Cel na 2003 r. - 300 linii na zatrudnionego
Do końca listopada Zarząd Telekomunikacji Polskiej powinien skończyć prace nad przyszłorocznym budżetem spółki. Wstępne założenia rozwoju firmy w 2003 r. zostaną przedstawione podczas cyklu spotkań z inwestorami, który planowany jest w drugiej połowie tego miesiąca.
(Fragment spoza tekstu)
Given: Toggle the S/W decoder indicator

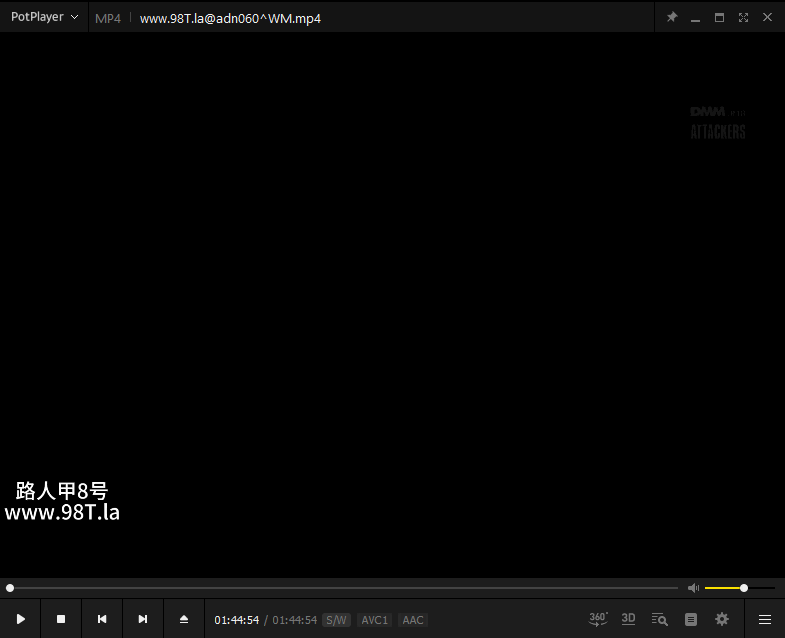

Marek Józefiak, podsumowując pierwszy rok pracy na stanowisku prezesa Telekomunikacji Polskiej, stwierdził, że zrealizowana została większość zakładanych na ten okres celów. - Zmieniło się podejście firmy do kontaktów z klientem oraz sposobu sprzedaży nowych usług. Wprowadziliśmy nową politykę taryfową oraz zmieniliśmy nasze relacje z regulatorem rynku. Stale rośnie wydajność w TP SA. W tej chwili na jednego zatrudnionego przypada około 220 linii, a do końca przyszłego roku liczba ta powinna wzrosnąć do 300 - stwierdził prezes Józefiak. Dodał, że firmie udało się też zahamować odpływ klientów - ich liczba w tym roku wzrosła o 250 tys. Zgodnie z planem rozwija się również PTK Centertel, który pod względem liczby klientów dogonił konkurencję.
TP SA, mimo wcześniejszych zapowiedzi, do tej pory nie udało się natomiast wprowadzić rozliczenia kosztów rozmów na podstawie rzeczywistego czasu ich trwania. - Nie udało się dotrzymać terminu ze względu na zbyt dużą liczbę systemów informatycznych działających w TP SA. Oferta ta powinna być wprowadzona na rynek w I kwartale 2003 r. - wyjaśnił Marek Józefiak. Zapowiedział też, że jeszcze w grudniu spółka zaoferuje klientom promocję świąteczną, w trakcie której rabaty na cenie połączeń mogą sięgnąć 40%.